Kazakhstan Revamps Rules for Recognizing Well-Known Trademarks

Kazakhstan Revamps Rules for Recognizing Well-Known Trademarks

23.03.26

On 10 February 2026, updated Rules for the recognition of a trademark as a well-known trademark came into force in Kazakhstan. The Rules were adopted by Order No. 97 of the Minister of Justice of the Republic of Kazakhstan dated 28 January 2026. The document significantly expands the list of evidence an applicant must submit and introduces a new ground for refusal.

Required Evidence

The new Rules provide a detailed list of materials that must be submitted to demonstrate widespread recognition of a designation, including:

  • documents confirming the scale and duration of use — supply and distribution agreements, invoices, waybills, catalogues, and original packaging samples;
  • advertising and marketing materials, together with financial records confirming promotional expenditure;
  • publications in mass media and online sources;
  • analytical reports from research organisations;
  • financial and accounting records reflecting production volumes and turnover of goods (services) under the applied-for designation;
  • website traffic statistics and social-media page data; search-query data (Google Trends, Yandex Wordstat);
  • information on awards, prizes and industry rankings; certificates of participation in exhibitions and competitions;
  • letters and confirmations from business partners and retail chains;
  • marketplace data on sales and popularity of the goods (services);
  • expert opinions from industry specialists;
  • results of sociological and/or marketing consumer-awareness surveys.

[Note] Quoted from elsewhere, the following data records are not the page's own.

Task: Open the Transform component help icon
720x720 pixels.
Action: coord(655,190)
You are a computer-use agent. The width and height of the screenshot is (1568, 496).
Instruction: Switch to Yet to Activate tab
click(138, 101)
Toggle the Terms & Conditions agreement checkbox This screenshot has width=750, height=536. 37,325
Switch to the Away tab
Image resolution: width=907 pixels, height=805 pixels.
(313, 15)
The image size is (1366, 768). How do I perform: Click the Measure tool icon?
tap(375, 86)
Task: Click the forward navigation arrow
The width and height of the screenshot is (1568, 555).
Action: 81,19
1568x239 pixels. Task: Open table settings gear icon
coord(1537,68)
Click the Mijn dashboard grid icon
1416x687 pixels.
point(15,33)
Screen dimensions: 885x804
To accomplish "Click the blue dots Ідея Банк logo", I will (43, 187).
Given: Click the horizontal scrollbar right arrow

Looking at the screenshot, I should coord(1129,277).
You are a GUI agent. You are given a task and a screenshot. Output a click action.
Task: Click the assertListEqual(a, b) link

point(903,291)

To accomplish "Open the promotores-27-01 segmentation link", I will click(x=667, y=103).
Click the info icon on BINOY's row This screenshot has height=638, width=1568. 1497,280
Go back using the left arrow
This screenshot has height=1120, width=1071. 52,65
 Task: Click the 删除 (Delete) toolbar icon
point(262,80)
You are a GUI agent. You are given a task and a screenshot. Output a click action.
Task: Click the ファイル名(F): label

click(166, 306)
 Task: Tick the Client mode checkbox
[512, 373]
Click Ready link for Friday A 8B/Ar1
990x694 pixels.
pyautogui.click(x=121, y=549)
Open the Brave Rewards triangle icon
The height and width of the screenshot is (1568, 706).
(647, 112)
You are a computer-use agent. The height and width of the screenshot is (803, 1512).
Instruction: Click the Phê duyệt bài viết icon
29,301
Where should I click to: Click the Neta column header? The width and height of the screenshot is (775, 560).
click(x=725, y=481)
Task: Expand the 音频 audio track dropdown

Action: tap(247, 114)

Tightened Survey Requirements

The Rules introduce more stringent requirements for consumer surveys. The minimum sample per city increases from 100 to 200 respondents, with a total of at least 1,600 respondents across the mandatory 8 cities — the capital, cities of national significance, and at least 5 regional centres.

New Ground for Refusal

The Rules now expressly provide that recognition will be refused if the trademark or designation lacks distinctiveness, is deceptive, or is false — a ground that was not previously codified.

Key Takeaways

Businesses considering filing for well-known trademark status in Kazakhstan should prepare a comprehensive evidence package well in advance and commission a consumer survey that meets the new quantitative thresholds. It is also advisable to assess the mark's distinctiveness before filing, given the newly added refusal ground.